Re: [OFFTOPIC] Re: unicode (char as abstract data type)

Ton Hospel (thospel@mail.dma.be)
22 Apr 1998 23:25:16 GMT


In article <Pine.LNX.3.96.980422032357.8432D-100000@phobos.illtel.denver.co.us>,
Alex Belits <abelits@phobos.illtel.denver.co.us> writes:
> On Tue, 21 Apr 1998, Pavel Machek wrote:
>
>> Really, you can not determine charset from language - because language
>> of *my* emails is sometimes something between czech and english. And
>> now imagine, me wanting to write russian word sabaka (or how is dog
>> written). I of course want to write it in azbuka. And I do not want to
>> tell my text editor origin of each word I use.
>
> If it will attach labels to character sequences, it will know them.
> English, being a language, supported as ASCII subset in non-ASCII charset
> can be used without separate labeling, but again, if necessary, switch
> between languages can be reflected in labeling.
>
>> So it is hard to impossible to gather info about language. User just
>> will not want to tell you. User may even want to write Geek with 'G'
>> in azbuka. Why not?
>
> Information about language is always lost if there is no place to put a
> label. Like, in Unicode.
>
>> I believe that language labeling cannot handle
>> that.
>
> Why? One can make labels as detailed about the language as necessary --
> labeling assumes the extensibility of the labels set, and matching will
> still work because label contains charset name. See MIME for example of
> labeling (not for example of 7-bit encoding, it's unnecessary).
>
> --
> Alex

Oh please, let it die.

A filename is just a sequence of bytes. Since we like to list files and people
like to see/use the weird symbols they have in their favourite character sets
we want to extend a filename from a sequence of bytes to a sequence of glyphs.
(they might also have some filesystems were they think of the filenames as
a sequence of to them familiar characters that they want to access from linux),
Unicode allows us to have more than 256 glyphs that we can use at once, and
UTF8 is just a convenient encoding so we can still use all this old stuff
everywhere (and we don't waste too many bytes since much old stuff, e.g. ftp
sites, have names that are byte sequences), where we can continue seeing / and
\0 as the only special characters

We didn't have language tagging before or after, we just gained an extension of
our usable glyph set.

Think e.g. of how unix sees files as streams of bytes, though at the time
record based filesystems were popular. The idea is that the kernel should
just provide a simple model, your apllication programs do things like
interpreting \n as a record separator in text files (while it means no such
thing to a byte-interpreter working through a byte compiled program).

Same thing with internationalization. The applications must think of how they
do things like language tagging, line breaking, direction of display etc.
Unicode just enables these programs by giving them a sufficiently rich glyph
set to play with.

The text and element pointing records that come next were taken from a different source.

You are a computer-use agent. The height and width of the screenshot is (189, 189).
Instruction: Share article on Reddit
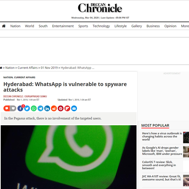(x=54, y=108)
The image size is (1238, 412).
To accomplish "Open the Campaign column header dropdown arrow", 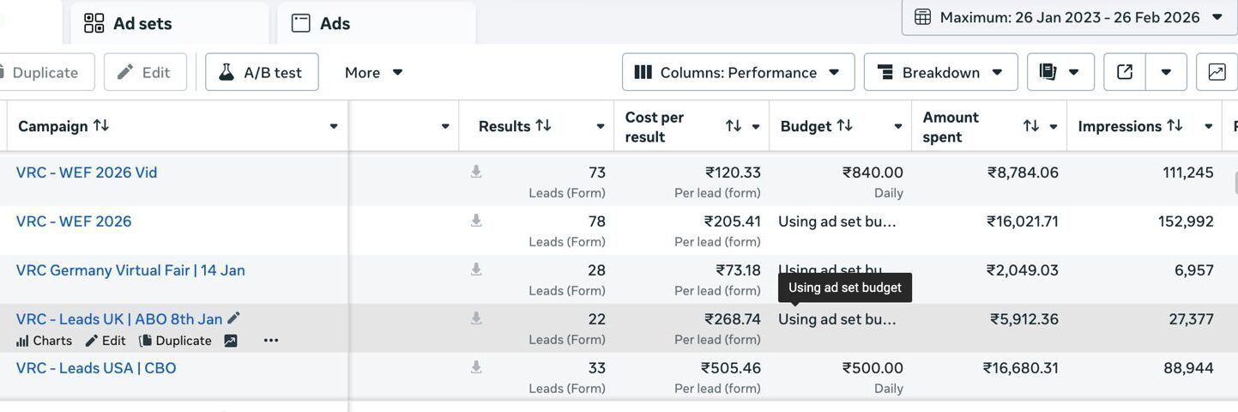I will (334, 126).
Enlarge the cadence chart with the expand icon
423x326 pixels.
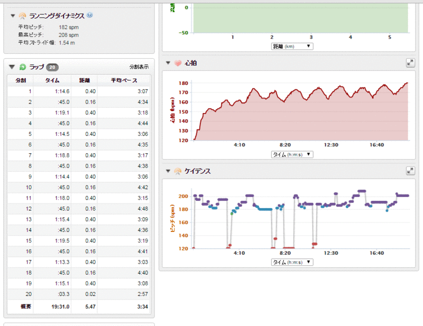coord(410,171)
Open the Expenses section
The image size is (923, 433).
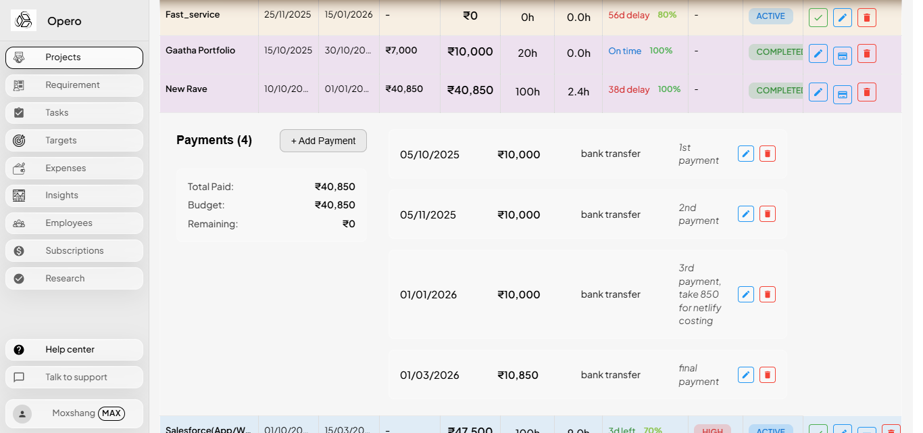click(74, 168)
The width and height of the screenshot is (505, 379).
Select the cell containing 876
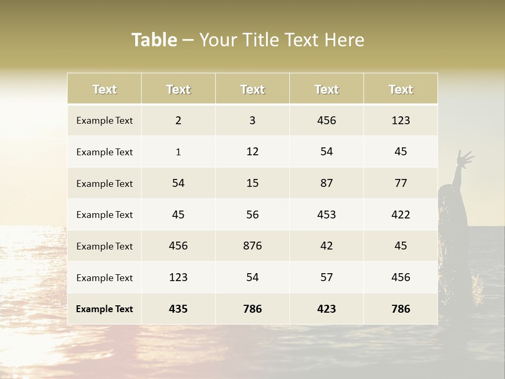[x=253, y=246]
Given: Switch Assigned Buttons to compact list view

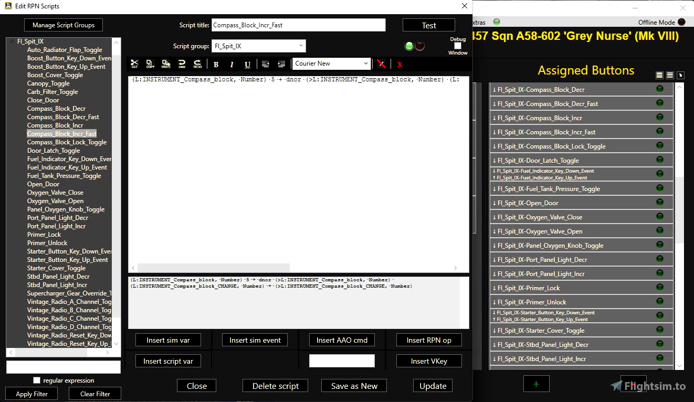Looking at the screenshot, I should point(670,75).

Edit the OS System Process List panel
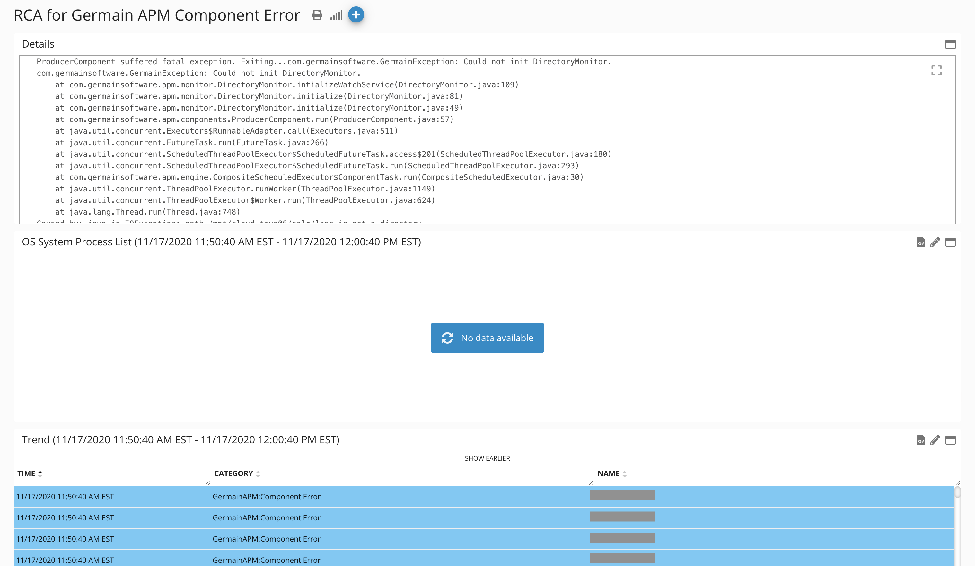click(935, 242)
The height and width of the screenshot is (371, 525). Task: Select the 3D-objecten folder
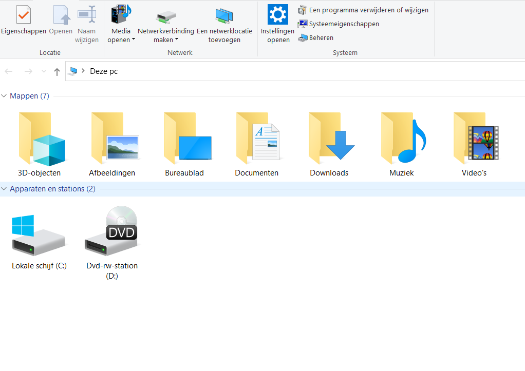[x=40, y=139]
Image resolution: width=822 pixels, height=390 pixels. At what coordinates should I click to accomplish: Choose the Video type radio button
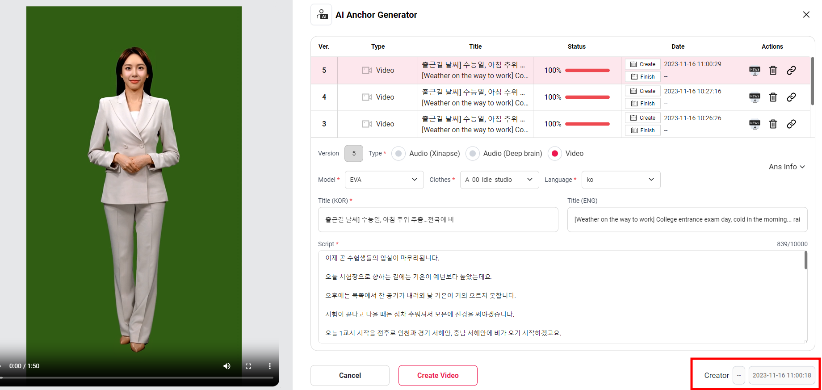[554, 154]
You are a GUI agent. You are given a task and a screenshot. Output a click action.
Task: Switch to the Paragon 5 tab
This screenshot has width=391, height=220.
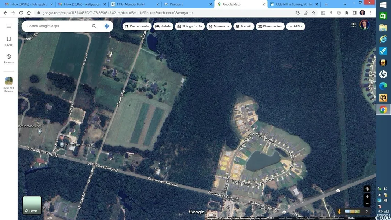187,4
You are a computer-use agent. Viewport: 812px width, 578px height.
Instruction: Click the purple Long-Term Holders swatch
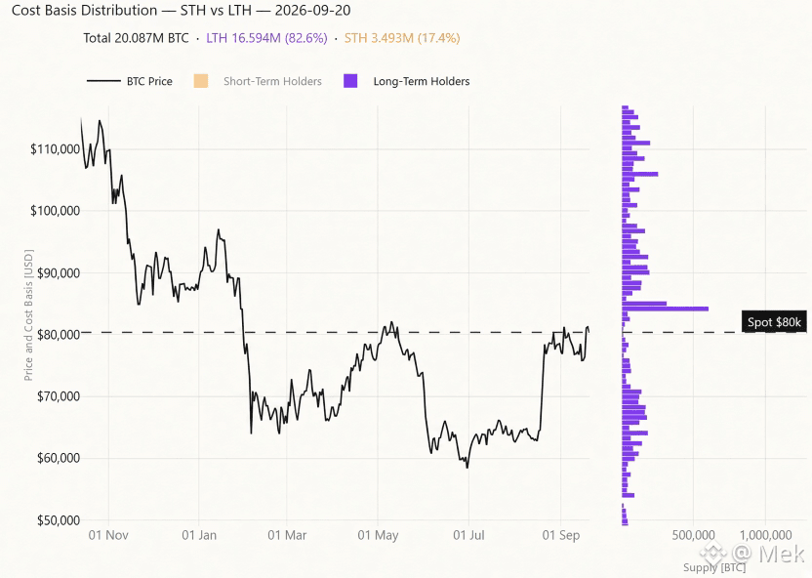pyautogui.click(x=350, y=81)
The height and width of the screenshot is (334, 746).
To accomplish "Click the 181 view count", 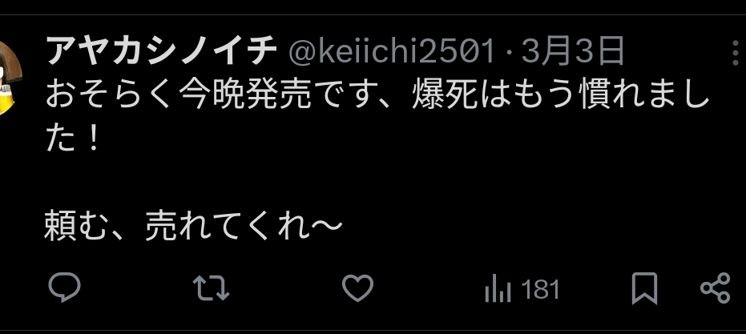I will pos(540,289).
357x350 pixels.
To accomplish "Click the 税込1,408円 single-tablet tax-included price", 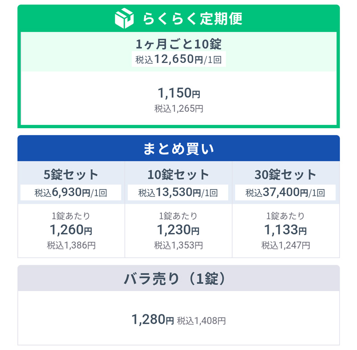I will click(x=201, y=321).
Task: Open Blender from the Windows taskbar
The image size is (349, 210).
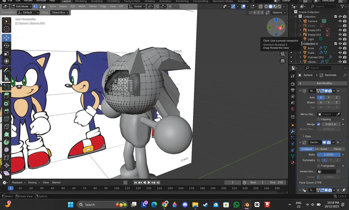Action: pos(246,205)
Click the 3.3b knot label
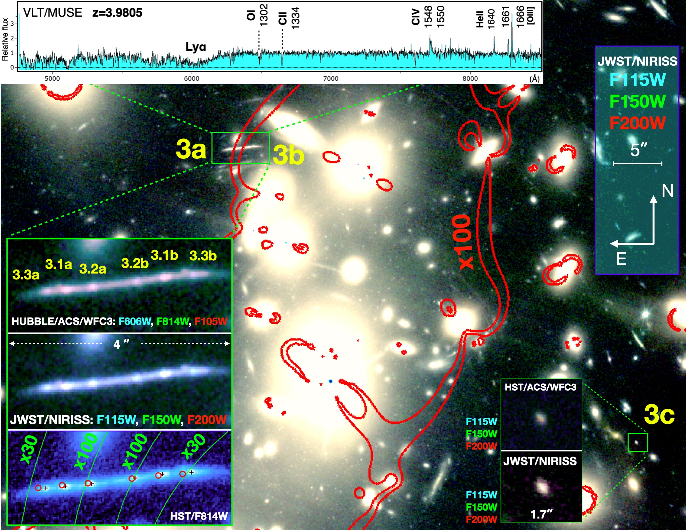 [203, 256]
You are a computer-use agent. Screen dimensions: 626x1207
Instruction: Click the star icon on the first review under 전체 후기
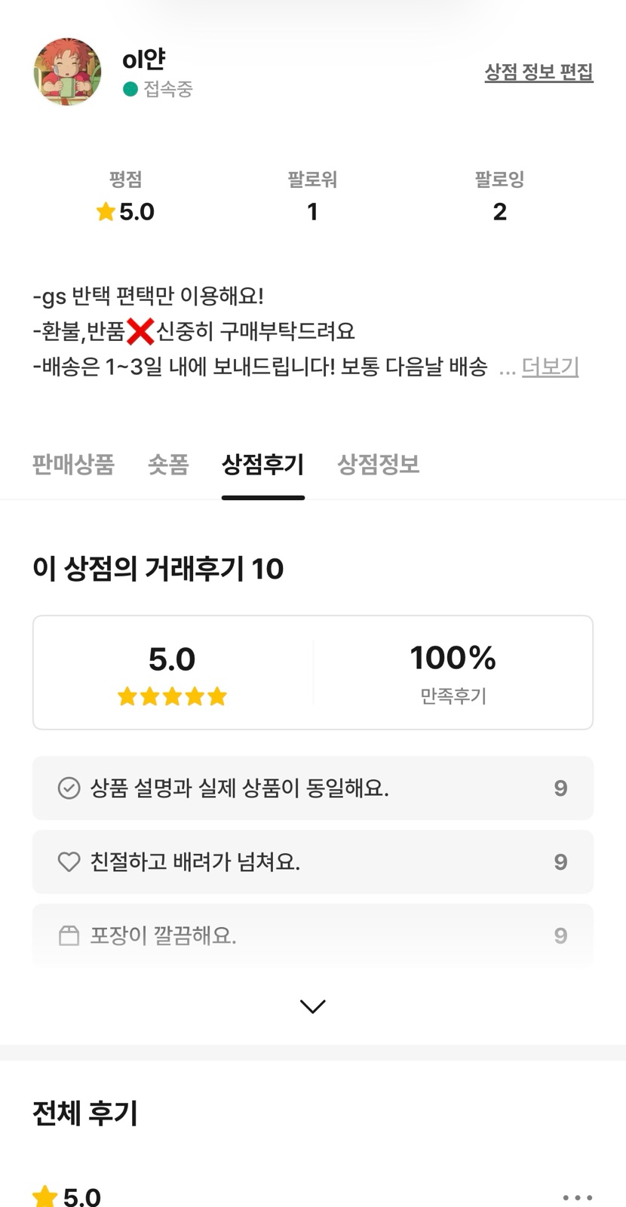(x=45, y=1196)
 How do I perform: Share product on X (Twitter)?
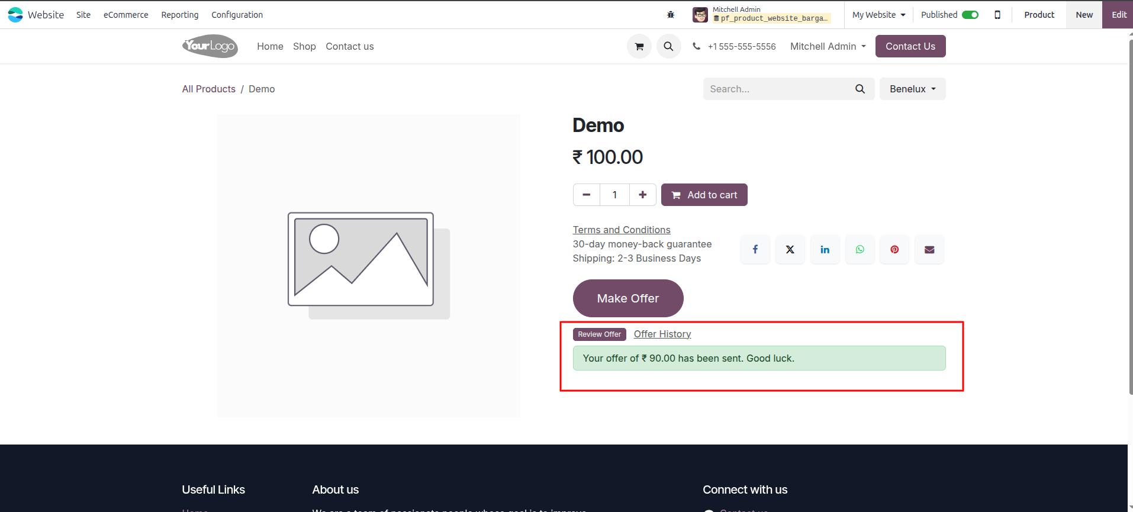(790, 249)
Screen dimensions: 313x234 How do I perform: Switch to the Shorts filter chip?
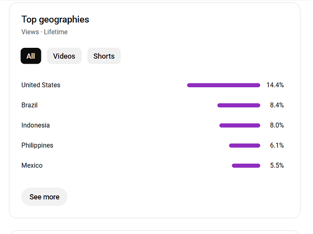click(104, 56)
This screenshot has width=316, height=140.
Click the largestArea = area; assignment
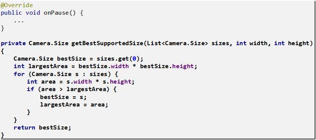coord(74,105)
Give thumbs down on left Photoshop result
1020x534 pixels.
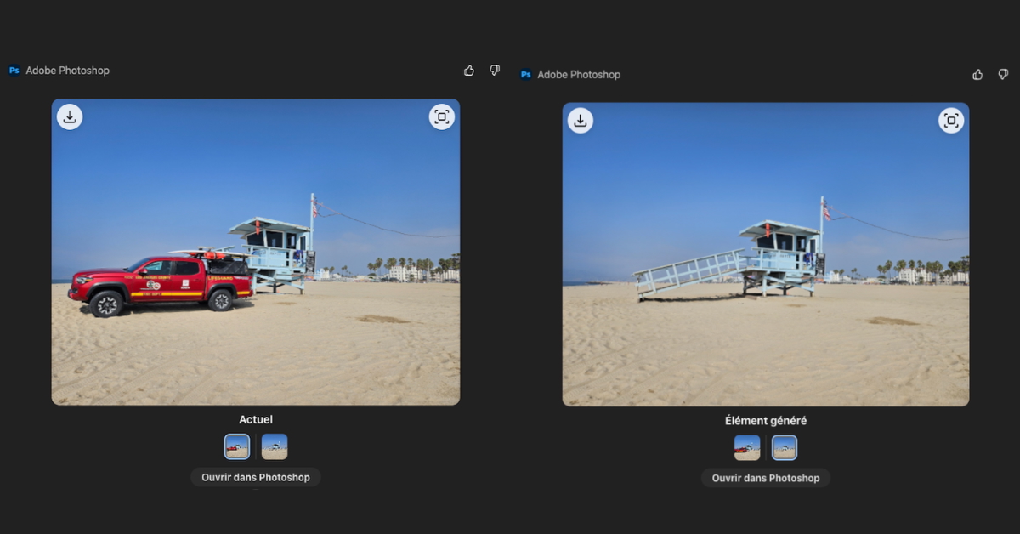point(495,71)
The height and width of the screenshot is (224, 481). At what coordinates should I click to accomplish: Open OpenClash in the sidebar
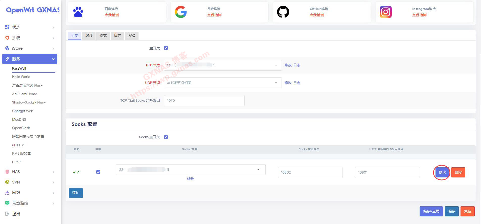tap(21, 128)
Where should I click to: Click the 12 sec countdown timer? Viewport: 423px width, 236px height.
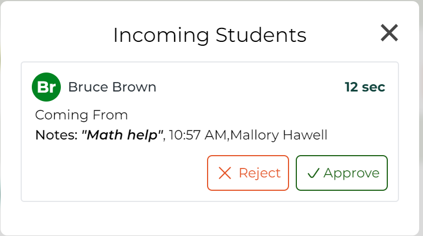[365, 87]
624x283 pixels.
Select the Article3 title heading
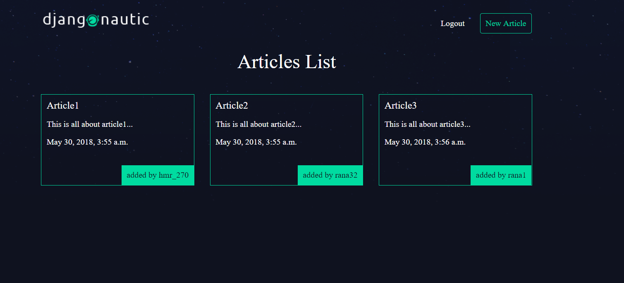pyautogui.click(x=400, y=105)
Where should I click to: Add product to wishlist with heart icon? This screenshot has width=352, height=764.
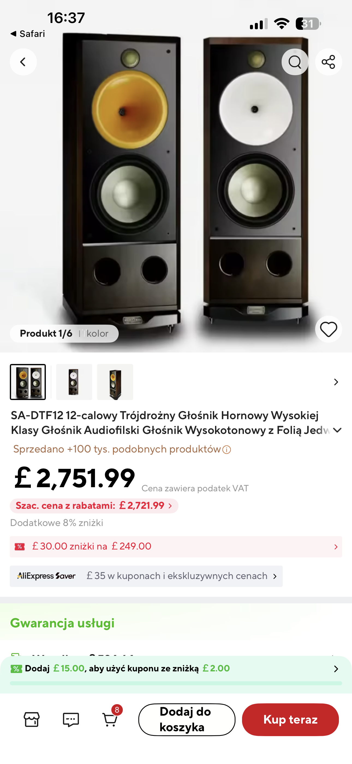click(x=328, y=330)
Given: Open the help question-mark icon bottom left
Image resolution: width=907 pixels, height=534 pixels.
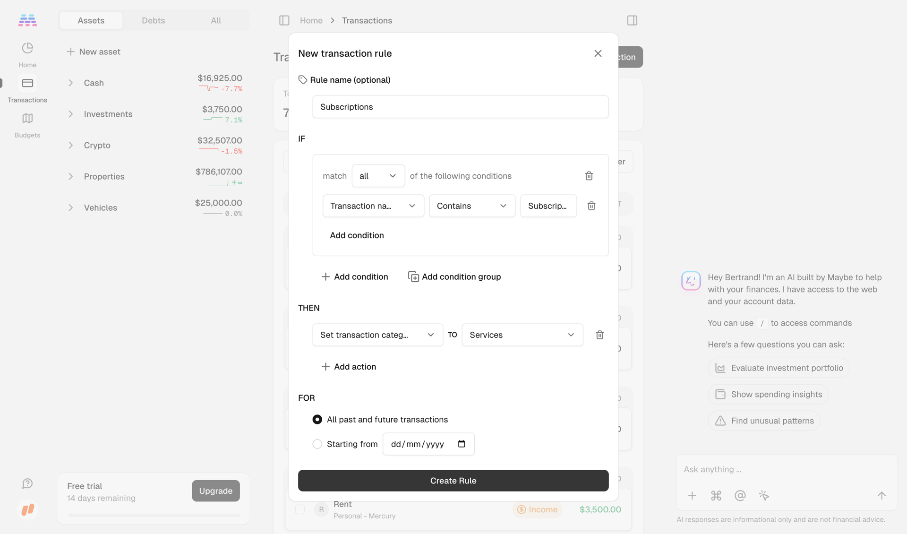Looking at the screenshot, I should tap(27, 483).
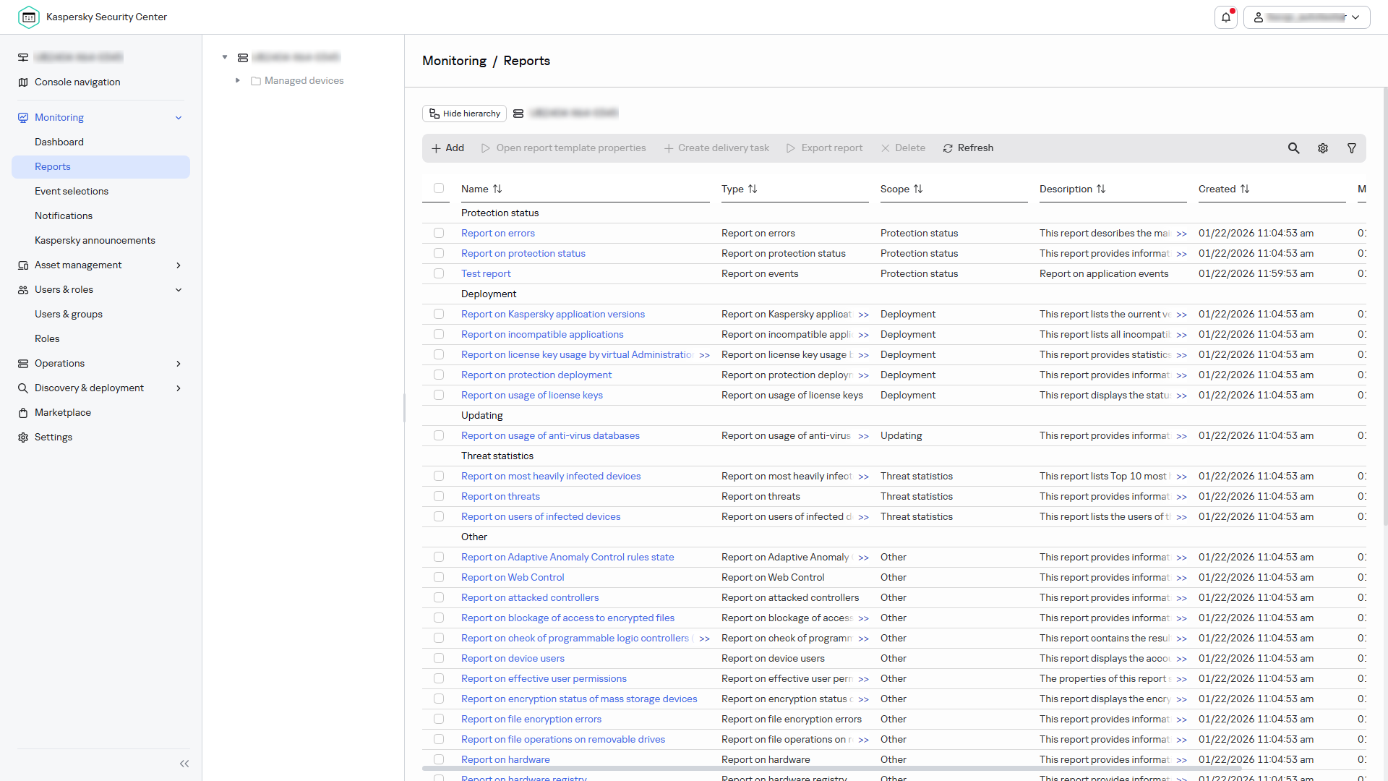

You are basically trying to push an application's
responsibility into something thats just a byte sequence<->glyph sequence
convertor. Sure, we could try to do that, but we shouldn't. Wrong abstraction.
Unicode is an enabler of i18n, not an i18n method.

Discussion of what is a good encoding of the glyphs in the kernel and how we
best map filesystems with built in codepage/character sets to and from our
brand new glyph universe in the kernel belong here.
Discussion of why you think unicode is a misguided solution to a problem that
it was not trying to solve does not.
(maxim of the day: unicode is not the solution, but it's also not the problem)

-- 
My pid is Inigo Montoya.  You kill -9 my parent process.  Prepare to vi.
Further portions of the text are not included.